**SUPPLIED TEXT:**
** BEGIN **

I mean for those plants the model should be trained to spit out the next highest common denominator / family instead of the specific species. I would love to get a reply like "this could be any of the following species" instead of "im 23.232% sure that its this species"

[–] stiephelando@discuss.tchncs.de 6 points 3 months ago (1 children)

Seek does that. That's the reason it's my go to ID app

[–] Swedneck@discuss.tchncs.de 2 points 3 months ago

the full inaturalist app also has you upload the observation and likely get suggested IDs from other people

[–] emergencyfood@sh.itjust.works 3 points 3 months ago

I mean for those plants the model should be trained to spit out the next highest common denominator / family instead of the specific species.

Most people are going to take photos of the leaves, stem or at best the outside of the flowers. These are rarely conserved within families. You'll need the arrangement of the four floral whorls to name a family and expect any degree of accuracy. And that's assuming your plant is an angiosperm.

[–] BastingChemina@slrpnk.net 3 points 3 months ago (1 children)

From my experience it's quite good in the Caribbean and it's getting better.

[–] lemming@sh.itjust.works 1 points 3 months ago

Cool, thanks for the info!

[–] Swallowtail@beehaw.org 9 points 3 months ago (3 children)

Try iNaturalist, it works pretty well. Also, learn plant morphology, makes it easier to narrow things down when you get a couple suggestions within the same genus or family.

** END **

**EXTRACTED MATERIAL:**
** BEGIN **

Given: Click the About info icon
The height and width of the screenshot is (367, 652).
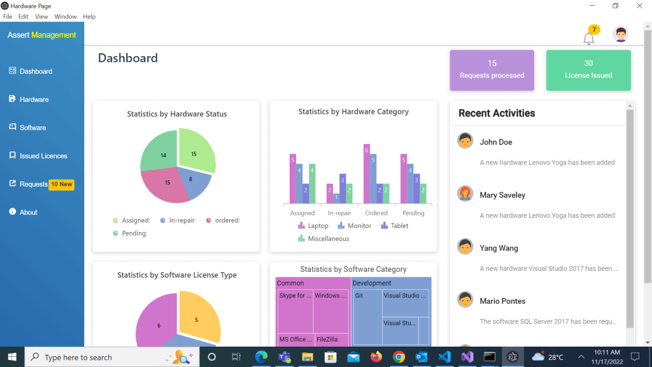Looking at the screenshot, I should (12, 212).
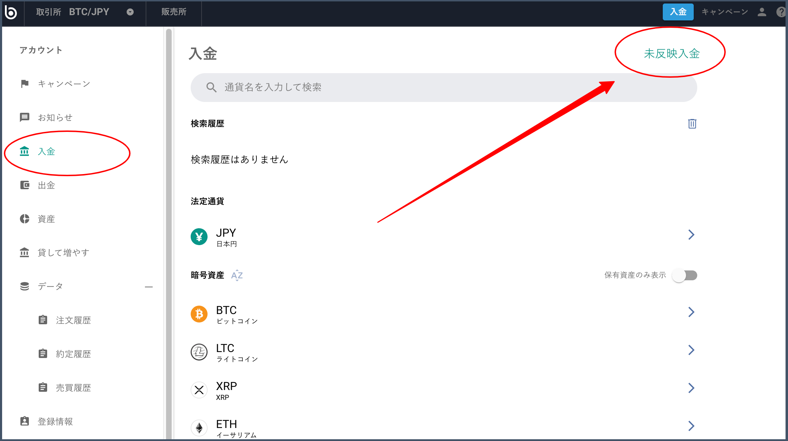
Task: Sort crypto assets with AZ icon
Action: [x=237, y=275]
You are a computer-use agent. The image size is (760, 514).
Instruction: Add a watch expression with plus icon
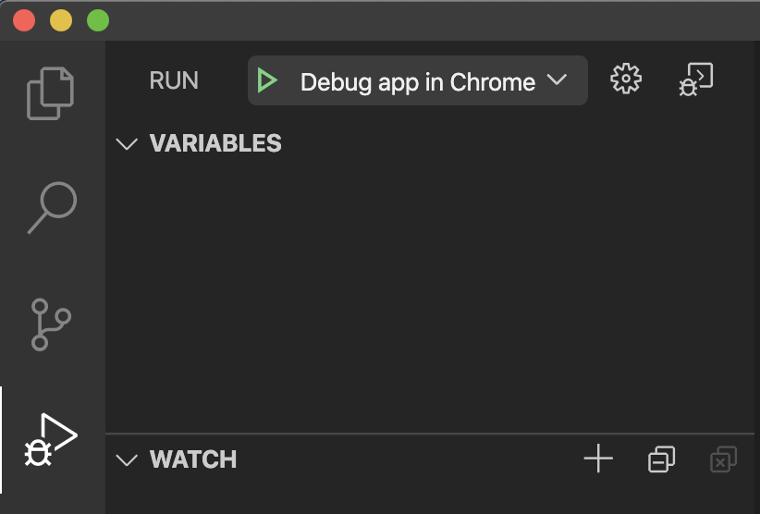598,458
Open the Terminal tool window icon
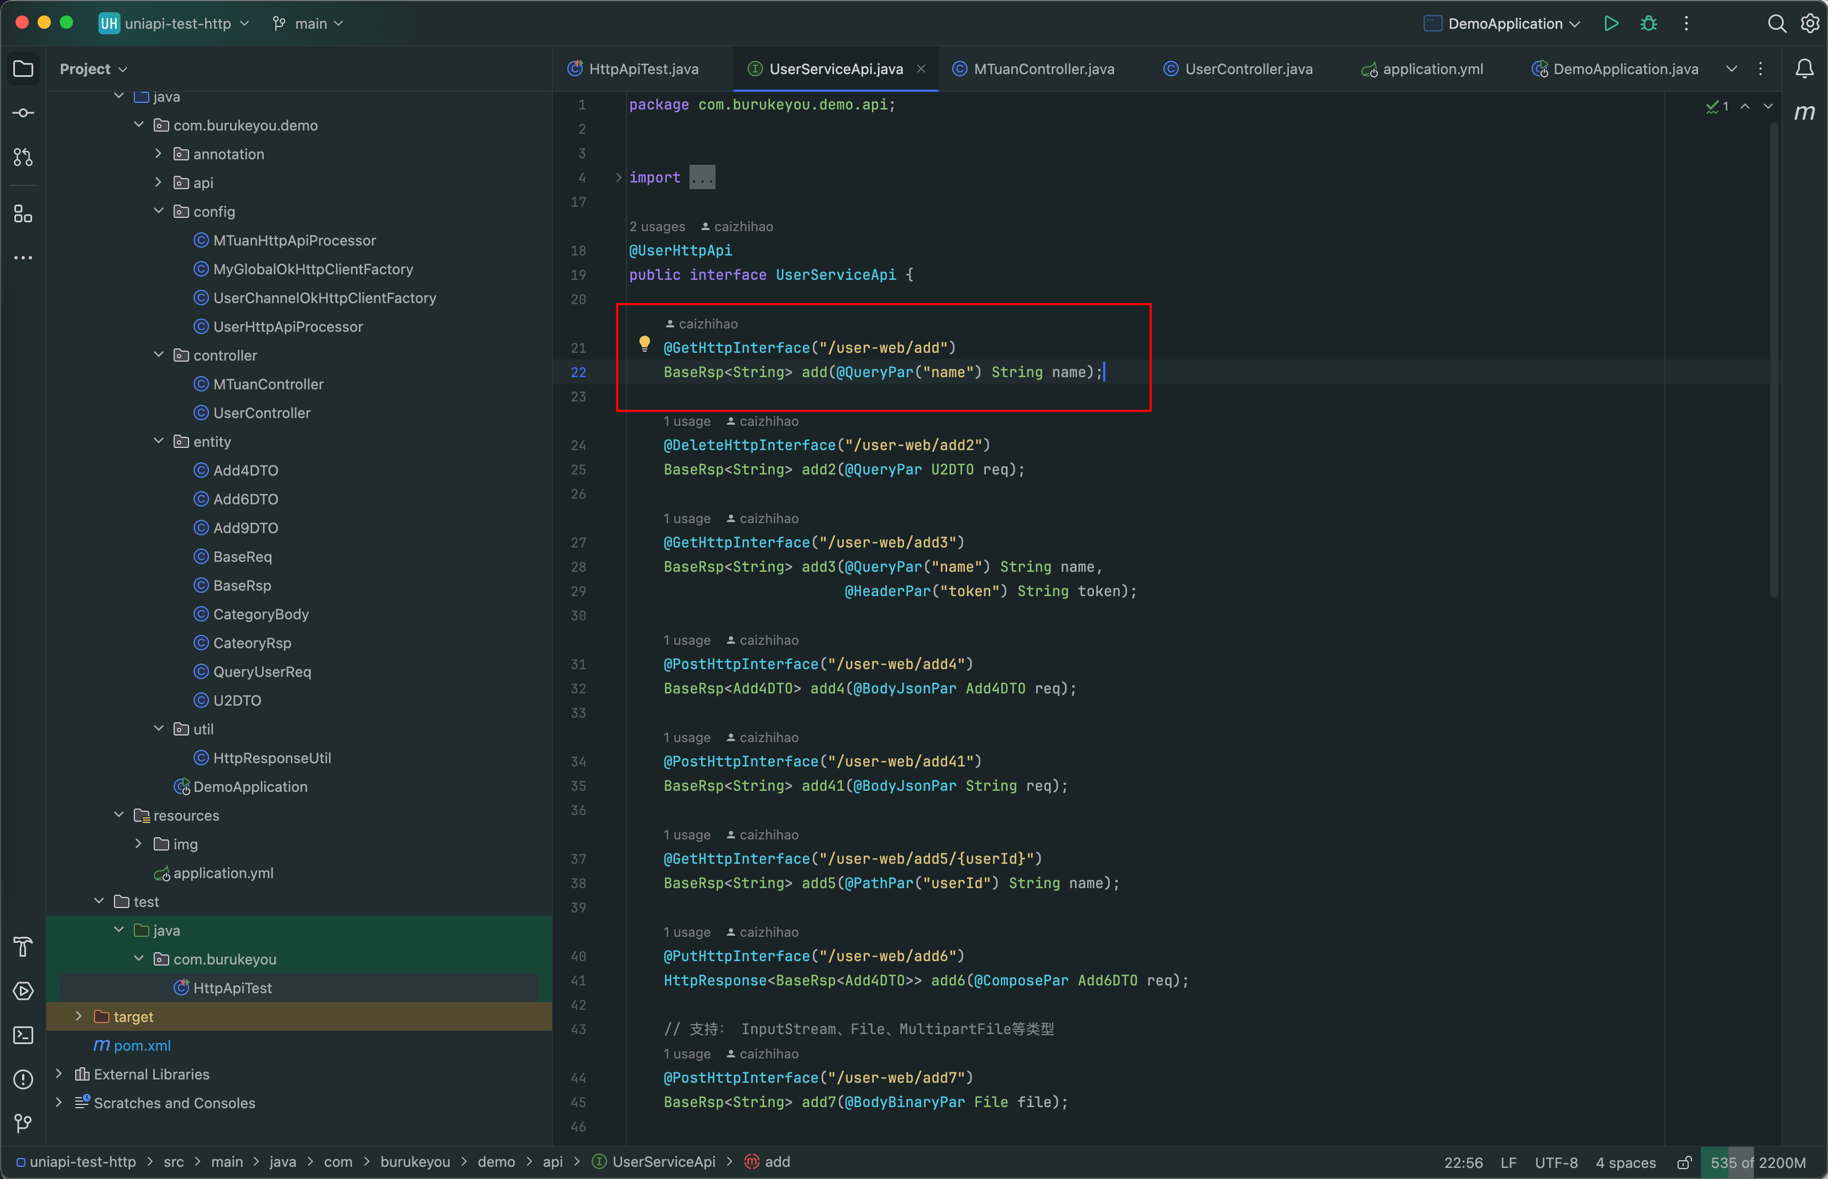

** END **

**DIRECTION:**
In the discussion of plant identification apps, what does one commenter say you need in order to name a plant's family with any degree of accuracy?

**RESULT OF THE TASK:**
The arrangement of the four floral whorls.